Stroke should no longer be considered as a condition that inevitably leads to severe disability, and indeed a sizeable proportion of stroke survivors continue to live active lives.
There are approximately 10,000 strokes each year in Ireland with 65% occurring in those aged over 65. Most strokes (85%)result from a lack of blood supply to part of the brain caused by a clot in an artery. The remaining 15 % are due to bleeding as a consequence of a ruptured blood vessel, most commonly due to high blood pressure.
The effects of stroke vary hugely along a spectrum from minimal loss of power or sensory function to more severe disability and/or death.

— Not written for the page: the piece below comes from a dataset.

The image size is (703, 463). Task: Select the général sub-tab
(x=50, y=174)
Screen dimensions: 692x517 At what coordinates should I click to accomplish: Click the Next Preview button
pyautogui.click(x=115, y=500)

This depends largely on both the size and location of the area of damage in the brain. Loss of power or sensation in the limbs, impairment of co-ordination or perception, balance, speech, vision and swallow problems are common after stroke. Some degree of cognitive decline is usually apparent, but for some may be very minimal.
As well as a greater focus on stroke prevention, early treatment with clot busting drugs in hospital (where appropriate) and management in dedicated acute stroke and rehabilitation units has led to major improvement in patient outcomes.
The greatest risk factors for stroke are smoking, high blood pressure, diabetes and to a lesser extent high cholesterol. In addition, having a condition called atrial fibrillation (a form of irregular heart rate) is a major risk factor and accounts for about one third of all strokes in Ireland.
It can lead to the development of clots in the heart that embolise to the brain and is associated with larger strokes than tend to have worse outcome. In particular, there has been an increasing interest in more recent years in identifying and treating those with atrial fibrillation as studies show that is often undiagnosed.
In fact, many will have no symptoms due to atrial fibrillation and it may only be brought to attention after getting a stroke. Furthermore, use of blood thinners such as warfarin or newer anticoagulant drugs will reduce the risk of stroke in those with atrial fibrillation by about two-thirds, making it one of the most important, preventative interventions.
Smoking, high blood-pressure and diabetes also substantially increase the risk by causing hardening and narrowing of the arteries that supply blood to and within the brain as well as predisposing to blood clot formation. High blood-pressure and smoking are also associated with haemorrhagic strokes.
The early recognition of the signs and symptoms of stroke is hugely important in ensuring a prompt referral to the hospital. This is because early identification of strokes due to arterial occlusions from blood clots may allow treatment with ‘clot busting drugs’ that can significantly improve outcomes.
The FAST campaign, launched by the Irish Heart Foundation, proved effective in alerting people to the signs of stroke and need for early admission to hospital. The campaign acronym is based on the ‘face’ falling to one side, the ability to raise the ‘arms’ on both sides, slurred ‘speech’ and the prompt for ‘time’ to call an ambulance.
To be eligible for treatment with clot-busting drugs (thrombolysis), they must be delivered within 4.5 hours of stroke onset as well as meeting some other medical criteria. However, time is of the essence as in acute stroke up to two million brain cells are dying per minute. In about one third of cases, treatment will result in a significant improvement and overall 15% will be left with a minimal or near normal neurological deficit. The outcome for some has been so great that in the early days of treatment it was cited as the ‘Lazarus affect’.
Recent advances in interventional radiology also now mean that clots can be physically retrieved from arteries under minimally invasive techniques guided by x-ray.
While still an evolving area, promising results from a recent study now mean that it is likely to become part of our standard treatment for carefully selected stroke patients in the future.
Some stroke presentations will be self resolving and are called mini-strokes or TIA’s (transient ischaemic attacks).
They are however, harbingers of potential future strokes and should always prompt a full medical workup for potential causes, particularly atrial fibrillation and narrowing of the carotid arteries in the neck (which is amenable to surgery).
In summary, outcome for strokes are continuing to improve and for many it is not the once thought of disabling condition that it used to be. Identifying and addressing risk factors adequately will go a long way in reducing stroke incidence. An awareness of stroke signs and early presentation to hospital may allow administration of clot busting drugs that can significantly improve outcome.
Dr Kevin McCarroll is a consultant physician in geriatric medicine in St James’s Hospital, Dublin.